In the common-emitter section of this chapter, we saw a SPICE analysis where the output waveform resembled a half-wave rectified shape: only half of the input waveform was reproduced, with the other half being completely cut off. Since our purpose at that time was to reproduce the entire waveshape, this constituted a problem. The solution to this problem was to add a small bias voltage to the amplifier input so that the transistor stayed in active mode throughout the entire wave cycle. This addition was called a bias voltage.

There are applications, though, where a half-wave output is not problematic. In fact, some applications may necessitate this very type of amplification. Because it is possible to operate an amplifier in modes other than full-wave reproduction, and because there are specific applications requiring different ranges of reproduction, it is useful to describe the degree to which an amplifier reproduces the input waveform by designating it according to class. Amplifier class operation is categorized by means of alphabetical letters: A, B, C, and AB.

Class A operation is where the entire input waveform is faithfully reproduced. Although I didn't introduce this concept back in the common-emitter section, this is what we were hoping to attain in our simulations. Class A operation can only be obtained when the transistor spends its entire time in the active mode, never reaching either cutoff or saturation. To achieve this, sufficient DC bias voltage is usually set at the level necessary to drive the transistor exactly halfway between cutoff and saturation. This way, the AC input signal will be perfectly "centered" between the amplifier's high and low signal limit levels.

Class B operation is what we had the first time an AC signal was applied to the common-emitter amplifier with no DC bias voltage. The transistor spent half its time in active mode and the other half in cutoff with the input voltage too low (or even of the wrong polarity!) to forward-bias its base-emitter junction.

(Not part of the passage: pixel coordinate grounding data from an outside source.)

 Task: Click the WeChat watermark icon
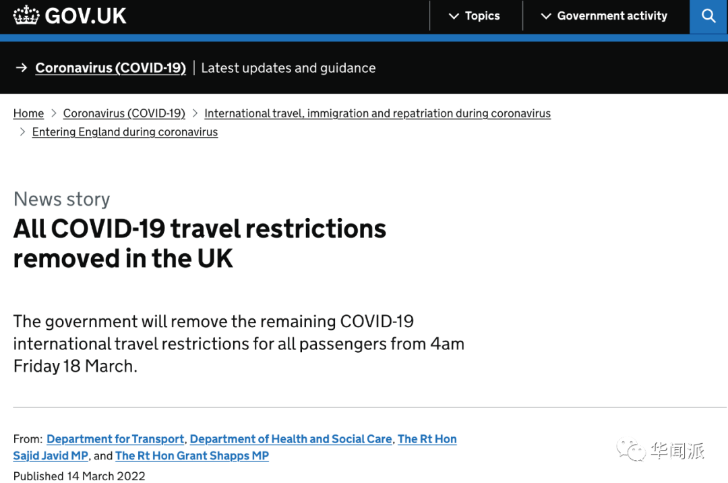click(x=631, y=450)
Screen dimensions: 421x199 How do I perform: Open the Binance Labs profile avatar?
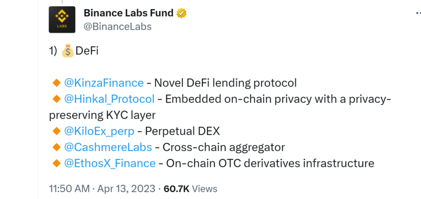62,20
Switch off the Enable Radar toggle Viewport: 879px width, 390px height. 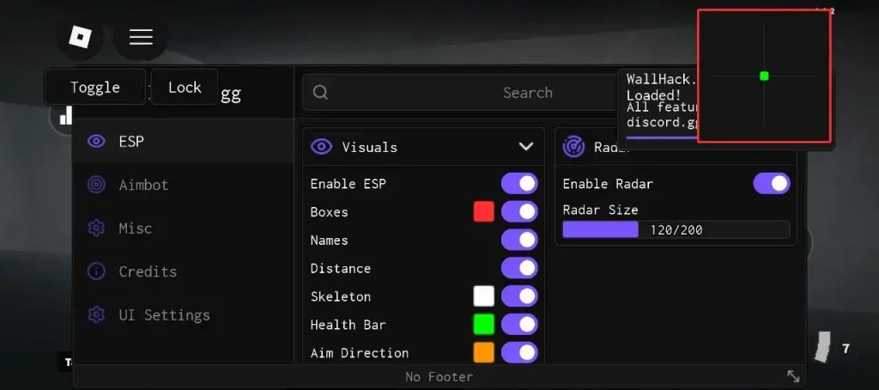[x=772, y=184]
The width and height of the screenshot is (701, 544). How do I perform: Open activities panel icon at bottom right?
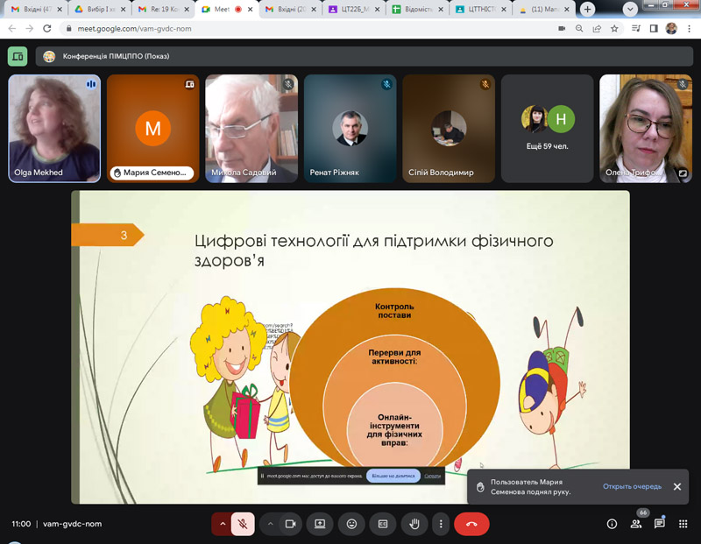[x=683, y=524]
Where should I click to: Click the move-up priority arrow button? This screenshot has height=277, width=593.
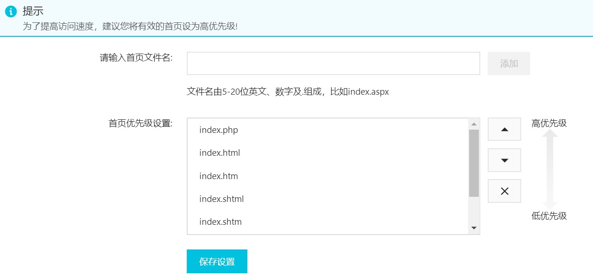click(x=504, y=129)
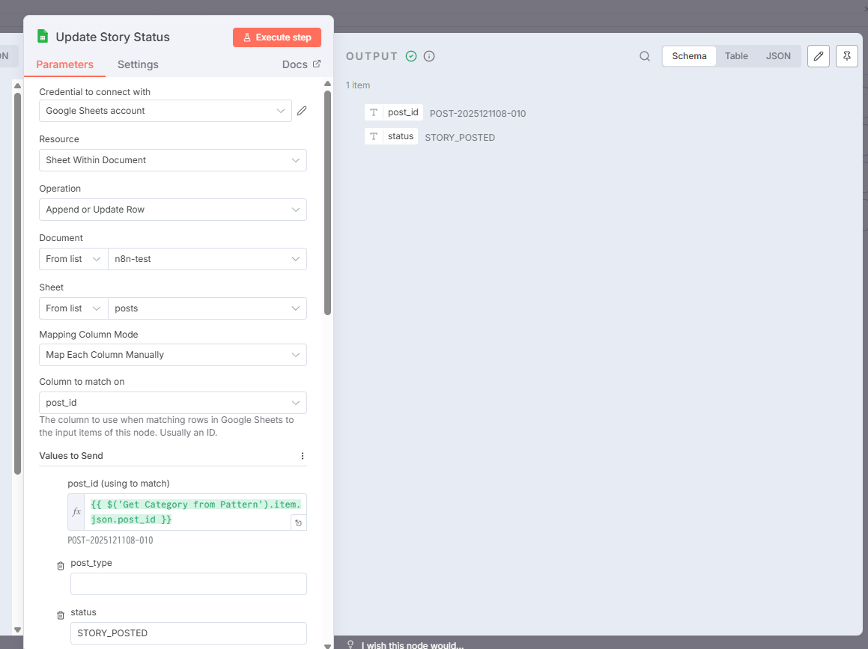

By itself, an amplifier operating in class B mode is not very useful. In most circumstances, the severe distortion introduced into the waveshape by eliminating half of it would be unacceptable. However, class B operation is a useful mode of biasing if two amplifiers are operated as a push-pull pair, each amplifier handling only half of the waveform at a time:

Transistor Q1 "pushes" (drives the output voltage in a positive direction with respect to ground), while transistor Q2 "pulls" the output voltage (in a negative direction, toward 0 volts with respect to ground). Individually, each of these transistors is operating in class B mode, active only for one-half of the input waveform cycle. Together, however, they function as a team to produce an output waveform identical in shape to the input waveform.

A decided advantage of the class B (push-pull) amplifier design over the class A design is greater output power capability. With a class A design, the transistor dissipates a lot of energy in the form of heat because it never stops conducting current. At all points in the wave cycle it is in the active (conducting) mode, conducting substantial current and dropping substantial voltage. This means there is substantial power dissipated by the transistor throughout the cycle. In a class B design, each transistor spends half the time in cutoff mode, where it dissipates zero power (zero current = zero power dissipation). This gives each transistor a time to "rest" and cool while the other transistor carries the burden of the load. Class A amplifiers are simpler in design, but tend to be limited to low-power signal applications for the simple reason of transistor heat dissipation.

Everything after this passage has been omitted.